SELECTION:

A tie-in work is a work of fiction or other product based on a media property such as a film, video game, television series, board game, web site, role-playing game or literary property. Tie-ins are authorized by the owners of the original property, and are a form of cross-promotion used primarily to generate additional income from that property and to promote its visibility.
Common tie-in products include literary works, which may be novelizations of a media property, original novels or story collections inspired by the property, or republished previously existing books, such as the novels on which a media property was based, with artwork or photographs from the property. According to publishing industry estimates, about one or two percent of the audience of a film will buy its novelization, making these relatively inexpensively produced works a commercially attractive proposition in the case of blockbuster film franchises. Although increasingly also a domain of previously established novelists, tie-in writing has the disadvantages, from the writers' point of view, of modest pay, tight deadlines and no ownership in the intellectual property created.
Tie-in products may also have a documentary or supplemental character, such or "making-of" books documenting the creation of a media property. Tie-in products also include other types of works based on the media property, such as soundtrack recordings, video games or merchandise including toys and clothing.

WRITTEN TASKS:
1/ Quote the passage on tie-in works word for word, from "Common tie-in products" up to and including "intellectual property created.".
2/ Please extend the passage on tie-in works by continuing on from its last sentence.
None of the entries have any bearing on this.

EXTRACTED DATA:
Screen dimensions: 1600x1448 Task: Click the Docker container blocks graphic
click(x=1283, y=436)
---
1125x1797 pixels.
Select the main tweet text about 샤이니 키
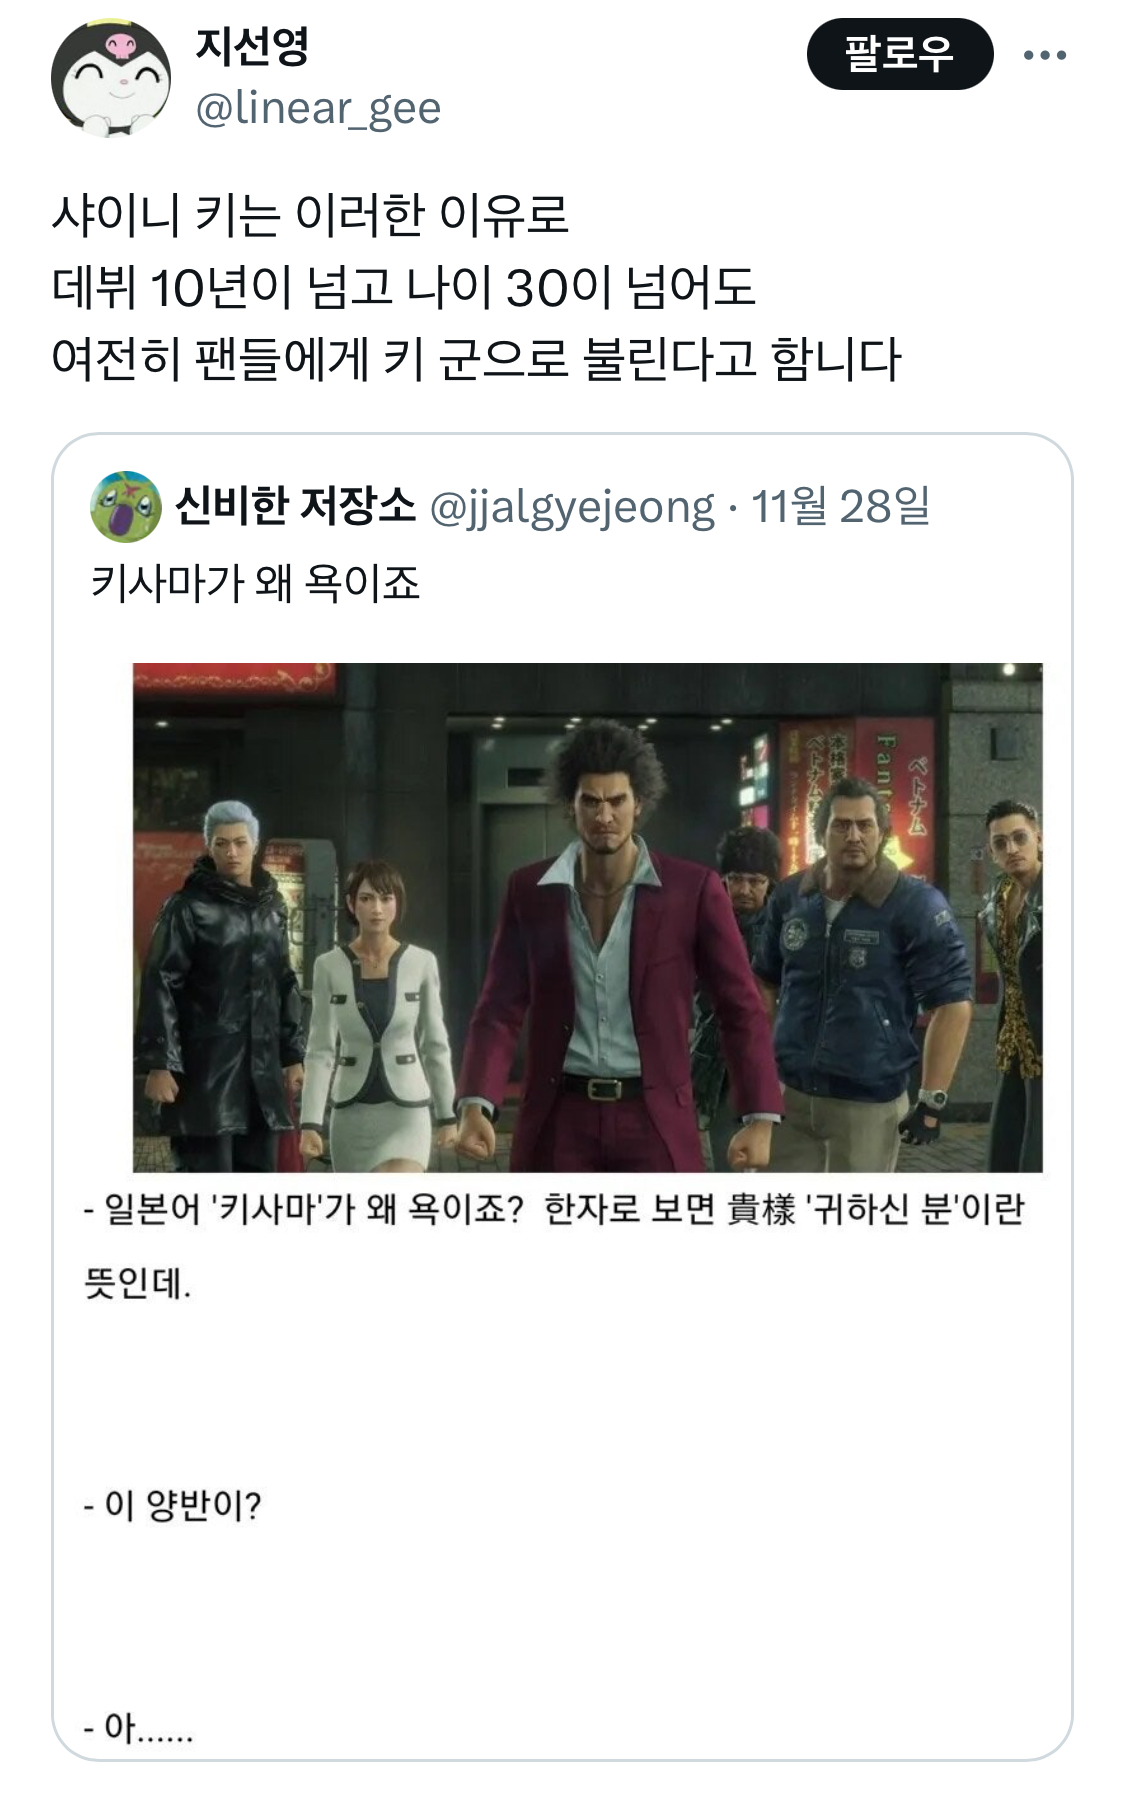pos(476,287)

ANSWERS FOR THIS EXERCISE:
1/
Common tie-in products include literary works, which may be novelizations of a media property, original novels or story collections inspired by the property, or republished previously existing books, such as the novels on which a media property was based, with artwork or photographs from the property. According to publishing industry estimates, about one or two percent of the audience of a film will buy its novelization, making these relatively inexpensively produced works a commercially attractive proposition in the case of blockbuster film franchises. Although increasingly also a domain of previously established novelists, tie-in writing has the disadvantages, from the writers' point of view, of modest pay, tight deadlines and no ownership in the intellectual property created.

2/
A novelization is a derivative novel that adapts the story of a work created for another medium, such as a film, TV series, comic strip or video game. Film novelizations were particularly popular before the invention of home video, but continue to find commercial success as part of marketing campaigns for major films. They are often written by accomplished writers based on an early draft of the film's script and on a tight deadline.
Tie-in books are sometimes reprints of novels rebranded to tie in with their film adaptation. As an example, after Roderick Thorp's 1979 novel Nothing Lasts Forever was adapted into the 1988 film Die Hard , it was retitled Die Hard with the film's poster on the cover. The Philip K. Dick novel Do Androids Dream of Electric Sheep? was similarly republished to tie in with Blade Runner , the film loosely based on the book.
A tie-in book linked to a film based on short fiction may be published featuring the adapted story, as well as other stories from the same author; for example, while Stephen King's novella "Apt Pupil" was adapted to the eponymous film, King's collection Different Seasons , which featured the story, was reprinted as Apt Pupil: A Novella in Different Seasons. Similarly, novels were published to tie in with the films Minority Report and Paycheck , featuring Philip K. Dick's original short stories "The Minority Report" and "Paycheck". The official organization linked to writing media tie-ins is the International Association of Media Tie-In Writers.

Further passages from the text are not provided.